What happens before it rains candy? It sprinkles.
Why did Iron Man sleep outside when it rained?
To get some rust.
When the storm begun, the garden party became a bit disorganized and food service was turned to a frost come frost served.
Yesterday’s weather forecast predicted freezing rain. However, it turned out to be quite an ice day.
When does soil get rich?
When mother nature makes it rain.
Sorry for raining on your parade, I really thought it'd be snow problem.
I don’t know if I got hit by freezing rain but it sure hurt like hail.
What goes hiss, swish, hiss swish every time it rains? A windscreen viper.
What did the evaporating raindrop say?
I’m going to pieces.
What’s the difference between a horse and wet weather?
One reigns up and the other rains down.
What was one raindrop overheard saying to another? Two's company, three's a cloud.
What type of pants do rain clouds wear? Thunderwear.
Why do cows lie on each other in the rain?
To keep each udder dry.
The queen’s favorite form of precipitation is the reign.
What is the difference between a wet day and a lion with a toothache? A wet day is pouring with rain, the other is roaring with pain.
Thunderstorms are shrewd investors. They put their money in a combination of frozen and liquid assets.
What should you do if it starts raining cats and dogs?
Please seek shelters.
How could the skeleton tell that rain was coming?
He could feel it in his bones.
How does one raindrop ask another out? Water you doing tonight?
With the kind of weather, it was almost certain that the bride-to-be would get a hoarse throat as she walked through the rain into her bridal shower.

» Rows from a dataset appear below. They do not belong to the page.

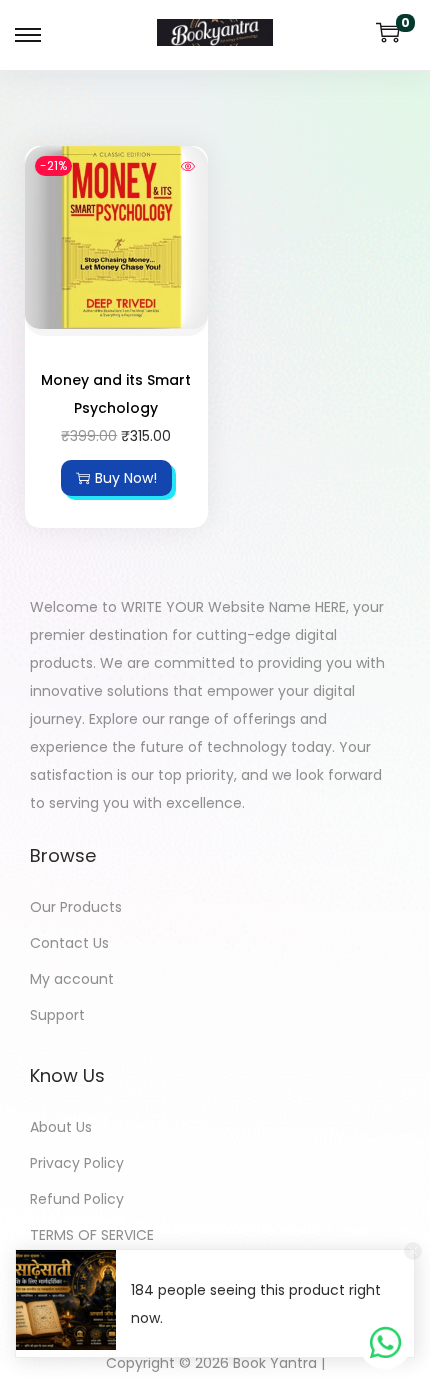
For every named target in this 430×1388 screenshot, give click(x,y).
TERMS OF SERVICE (92, 1235)
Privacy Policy (77, 1163)
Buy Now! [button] (126, 478)
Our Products (76, 907)
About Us (61, 1127)
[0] (388, 32)
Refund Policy (77, 1199)
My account (72, 979)
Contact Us (69, 943)
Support (57, 1015)
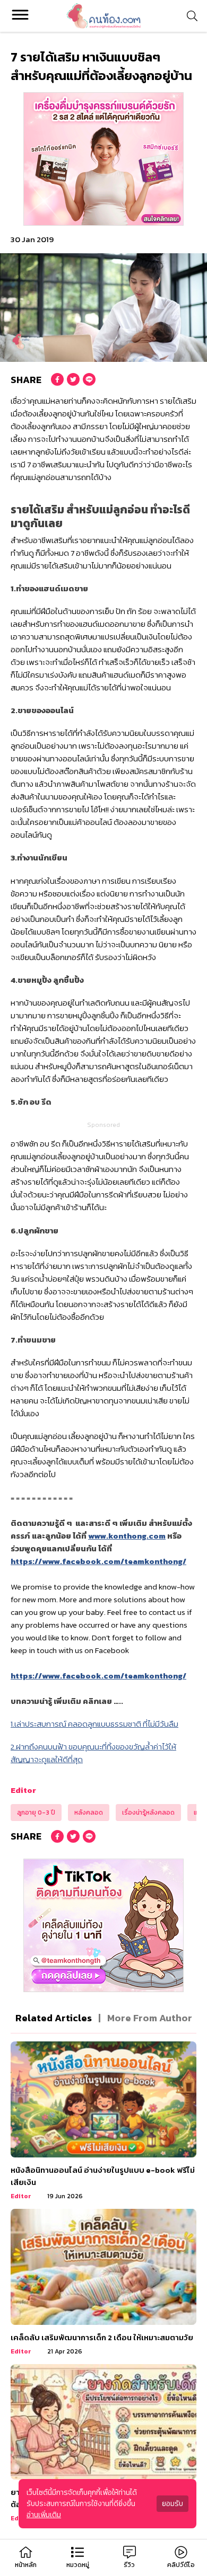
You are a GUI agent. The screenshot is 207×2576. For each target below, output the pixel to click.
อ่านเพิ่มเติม (44, 2514)
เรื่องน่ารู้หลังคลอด (148, 1812)
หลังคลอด (88, 1812)
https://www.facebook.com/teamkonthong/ (98, 1561)
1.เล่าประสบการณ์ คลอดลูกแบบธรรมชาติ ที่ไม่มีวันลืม (94, 1724)
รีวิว (129, 2565)
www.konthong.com (127, 1536)
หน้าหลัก (26, 2565)
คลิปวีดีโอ (181, 2565)
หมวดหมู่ (77, 2565)
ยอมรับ (172, 2503)
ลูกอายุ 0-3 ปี (36, 1812)
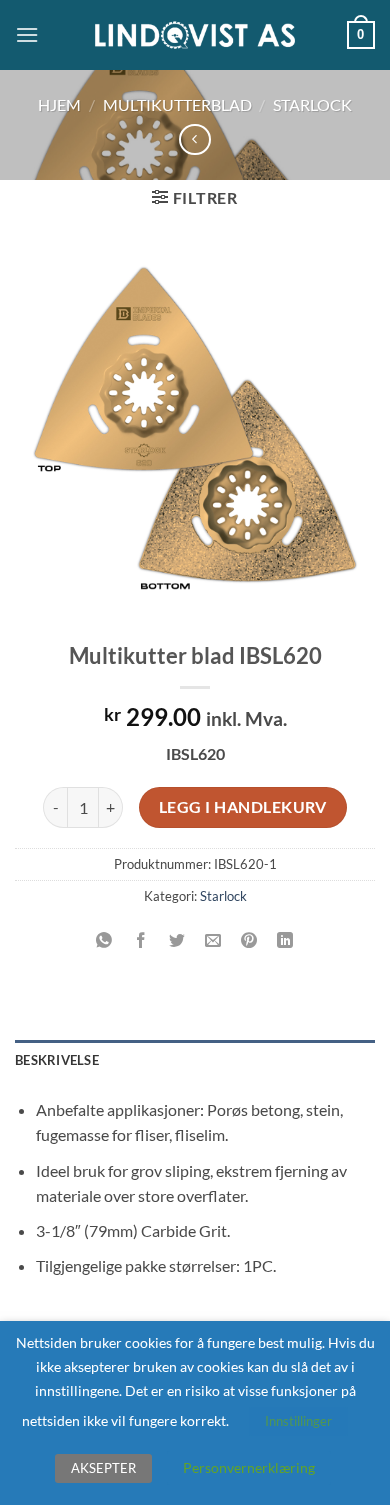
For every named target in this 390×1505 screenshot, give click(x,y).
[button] (27, 34)
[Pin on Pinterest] (249, 940)
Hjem (59, 104)
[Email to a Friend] (213, 940)
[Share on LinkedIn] (285, 940)
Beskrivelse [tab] (57, 1060)
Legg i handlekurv (243, 807)
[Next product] (194, 139)
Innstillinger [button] (298, 1421)
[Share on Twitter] (176, 940)
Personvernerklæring (249, 1467)
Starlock (312, 104)
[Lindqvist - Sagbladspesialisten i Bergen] (195, 35)
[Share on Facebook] (140, 940)
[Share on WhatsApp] (104, 940)
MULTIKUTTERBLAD (177, 104)
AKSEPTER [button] (103, 1468)
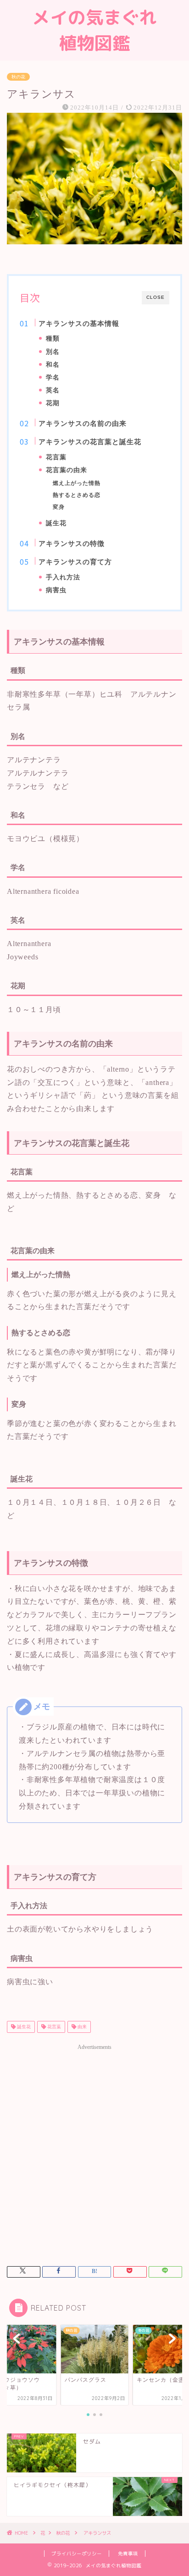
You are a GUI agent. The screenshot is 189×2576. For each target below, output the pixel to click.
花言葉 (53, 2026)
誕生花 (23, 2026)
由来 (81, 2026)
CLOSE (155, 297)
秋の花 (18, 76)
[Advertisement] (94, 2148)
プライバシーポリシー (76, 2553)
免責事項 (128, 2553)
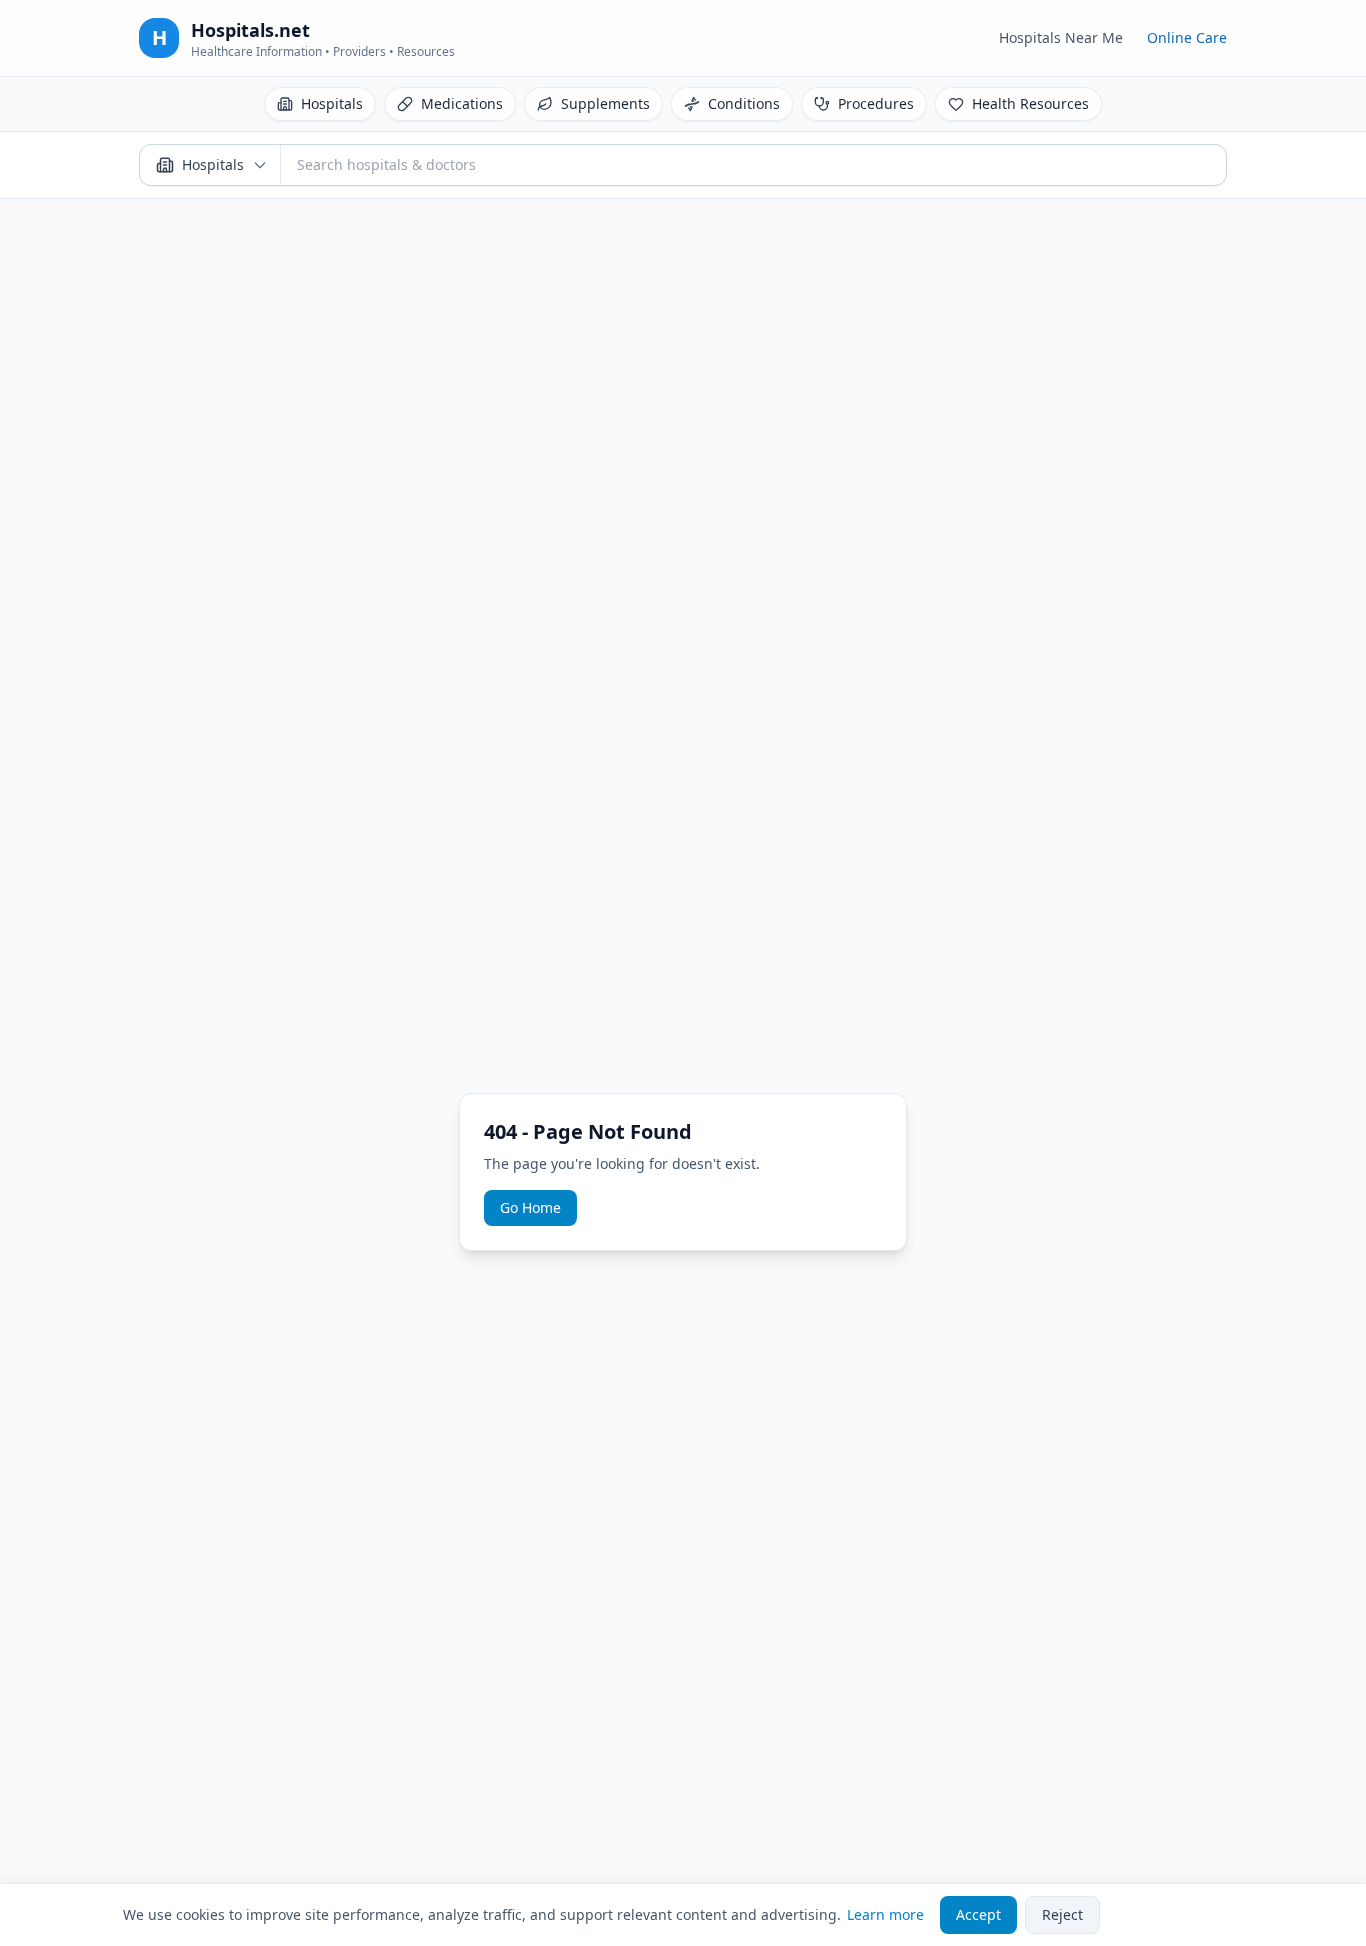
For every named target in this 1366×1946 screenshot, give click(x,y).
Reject (1062, 1914)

What did the baby cloud say to its mum when it rained? Sorry, mum, I couldn't hold it any longer.
When is Monday coming?
MonSoon!
What is known as the world's wettest animal? Rain-deer.
The winds of change started raining silver, copper, and gold coins.
There are so many puppies and kitties around the neighbourhood. Perhaps it is because it has been raining cats and dogs for hours.
What do you call a camper driving through frozen rain?
Van Hailin’.
I'm saving for a rainy day, so far I've collected a couple of raincoats, an anorak, and a dinghy.
What's all wet and likes to shake? It's an earthquake on a rainy day.
The best place meteorologists can stop to get a drink on their way home is the isobar.
When it was raining yesterday, I saw a man use ketchup and I got quite shocked. It is only later that I learnt he was taking advantage of the raining cats and hot dogs.
When is it raining money? Whenever there's 'change' in the weather.
What do you call a baby owl stuck in the rain?
A moist owlette.
What does Santa often say to Mrs Claus? Come and look at the rain-dear.
What is an evil dictator’s favorite type of weather?
A rain of terror.
Does all this rain make you want an ark?
I Noah guy.
It started raining coins outside today.
I guess it’s just climate change.
A man once said when is Monday coming? His wife said Mon-soon.
Even during thunderstorms, Santa can still deliver presents because raindeers fly his sleigh.
What’s worse than raining cats and dogs?
Hailing taxis.
The only way bees can fly right through the rain is when they have their yellow jackets on.
Two fish were swimming in a stream when it began to rain.
One fish said, “Quick, let’s swim under that bridge, otherwise we will get wet!”
When can 3 elephants stand under 1 umbrella and not get wet?
When it’s not raining.
What do you call dangerous precipitation?
A rain of terror.
Nowadays, people drought the accuracy of weather men because the climatic patterns are so unpredictable.
Why do you never see owls being affectionate in the rain? It's too wet to woo.
Ensure you save for the rainy day because even your closest friends can give you a cold shoulder.
The viking Rudolph the Red looked outside and proclaimed it was going to rain.
His wife asked him, “What makes you say that?”
He replied, “Rudolph the Red knows rain, dear.”
What did the rainwater say as it ran off the road.
Grate.
Why did the dad prefer driving in the rain?
Things ran more fluidly.
The weather man said there won’t be any rain for 6 months, but I drought it.